Minimalist git prompt

Josh Sherman
3 min read
Command-line Interface Version Control

For as long as I can remember, I have had some sort of git status as part of my shell prompt.

Early on I had used the canned git prompt scripts that are floating around out there. I felt they were way too bloated with the 42-some-odd glyphs that they display to represent the state of your repository.

Fortunately, the informative git prompt for zsh was highly configurable and I was able to get customize things to my liking.

What’s my liking? Just the branch name in yellow and a red ✗ if the repository is dirty.

No arrows telling me if we’re ahead or behind. No brackets or parentheses wrapping the information. And especially no green check mark stating the obvious at all time.

Just the branch and an indicator if it’s dirty (and not when it’s clean).

My glorious prompt!

As flexible as the git prompt for zsh was, I did find myself having to hack together quite a bit to get down to the minimal git prompt I so desired.

No big deal, once it was working it was out of sight and out of mind.

Fast forward to a few weeks ago when I decided to drop zsh and go back to bash.
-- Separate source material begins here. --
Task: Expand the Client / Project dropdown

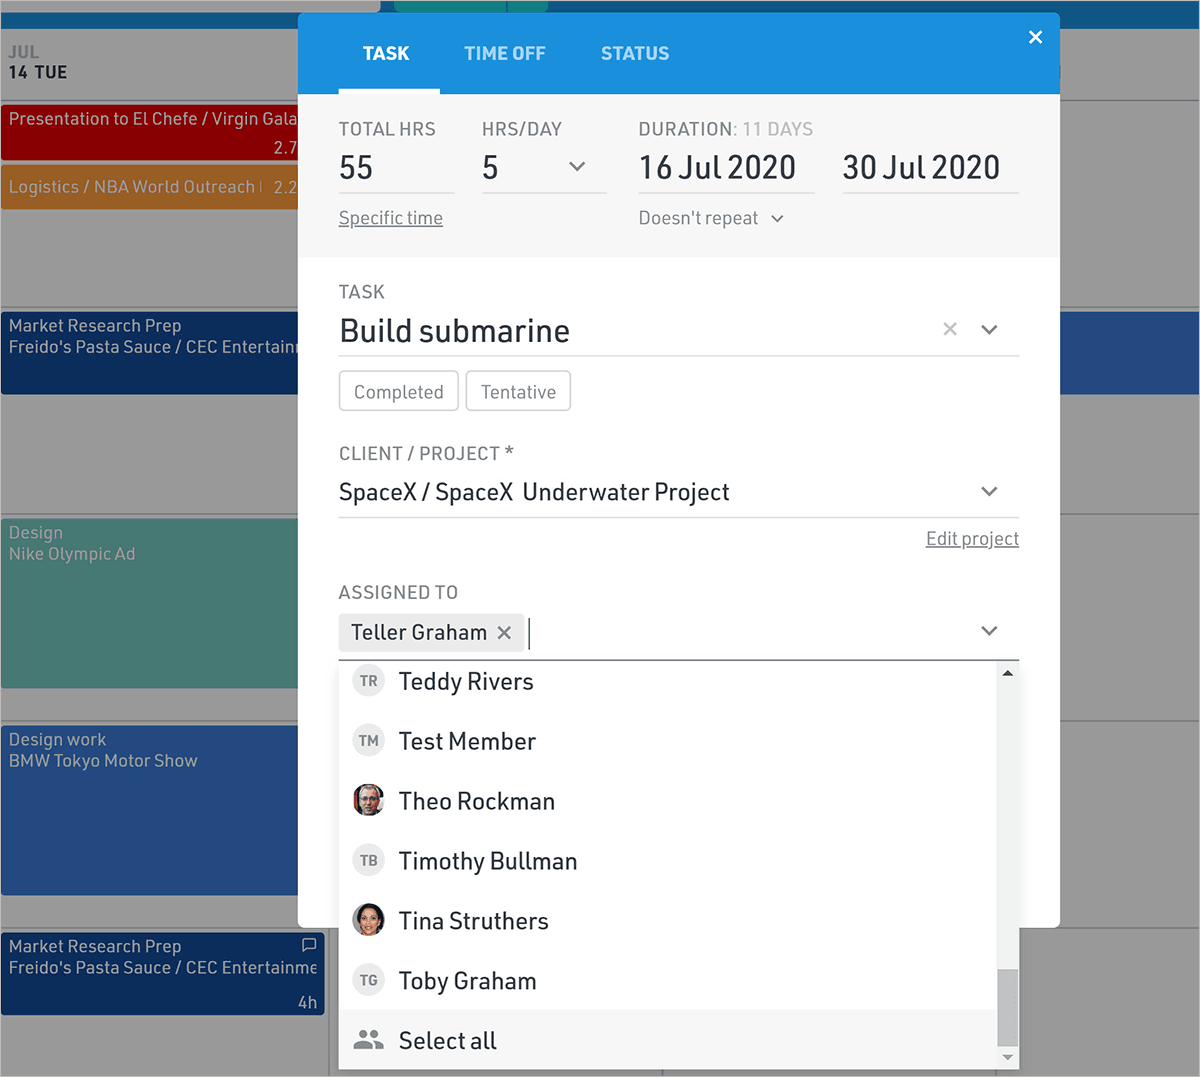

I wanted to see if bash could once again be everything I desired in a shell.

Spoiler alert, it wasn’t and I’m back on zsh.

With that, I wanted to get my bash prompt to look and behave exactly like my zsh prompt, complete with my minimal git prompt.
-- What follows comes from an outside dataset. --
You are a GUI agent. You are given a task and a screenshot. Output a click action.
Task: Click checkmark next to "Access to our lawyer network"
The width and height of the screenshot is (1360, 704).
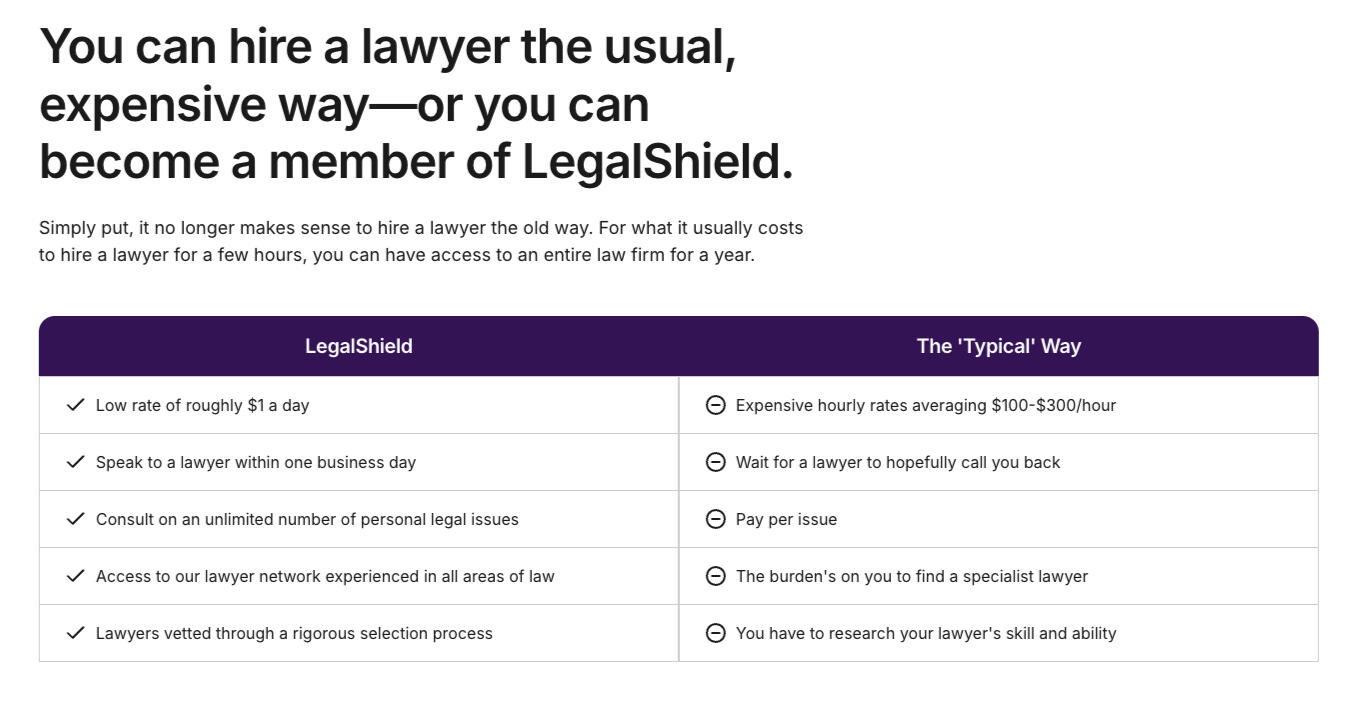(75, 576)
I had decided to give the informative git prompt for bash and fish as shot as it was a port of the zsh git prompt that I was already familiar with.

Unfortunately, I found it be less configurable than the original and I just couldn’t get it to do what I wanted, so I gave in and ran it without much tweaking.

Arrows and glyphs and all that shit I hated.

I gave it a few days though, to see if it was going to grow on me.

And it didn’t.

At this point, I set out to get the minimalist git prompt of my dreams working without any additional dependencies in both bash and zsh.

Here’s what I came up with.

Minimalist bash git prompt

RESET=$(tput sgr0)

BLUE=$(tput setaf 4)
GREY=$(tput setaf 244)
RED=$(tput setaf 1)
YELLOW=$(tput setaf 3)

git_prompt() {
  BRANCH=$(git branch 2> /dev/null | sed -e '/^[^*]/d' -e 's/*\(.*\)/\1/')

  if [ ! -z $BRANCH ]; then
    echo -n "$YELLOW$BRANCH"

    if [ ! -z "$(git status --short)" ]; then
      echo " ${RED}✗"
    fi
  fi
}

PS1='
\[$BLUE\w$(git_prompt)\]
\[$GREY\]$ \[$RESET\]'

Minimalist zsh git prompt

git_prompt() {
  BRANCH=$(git branch 2> /dev/null | sed -e '/^[^*]/d' -e 's/*\(.*\)/\1/')

  if [ ! -z $BRANCH ]; then
    echo -n "%F{yellow}$BRANCH"

    if [ ! -z "$(git status --short)" ]; then
      echo " %F{red}✗"
    fi
  fi
}

PS1='
%F{blue}%~$(git_prompt)
%F{244}%# %F{reset}'

As always, you can keep up with my dotfiles over on GitHub!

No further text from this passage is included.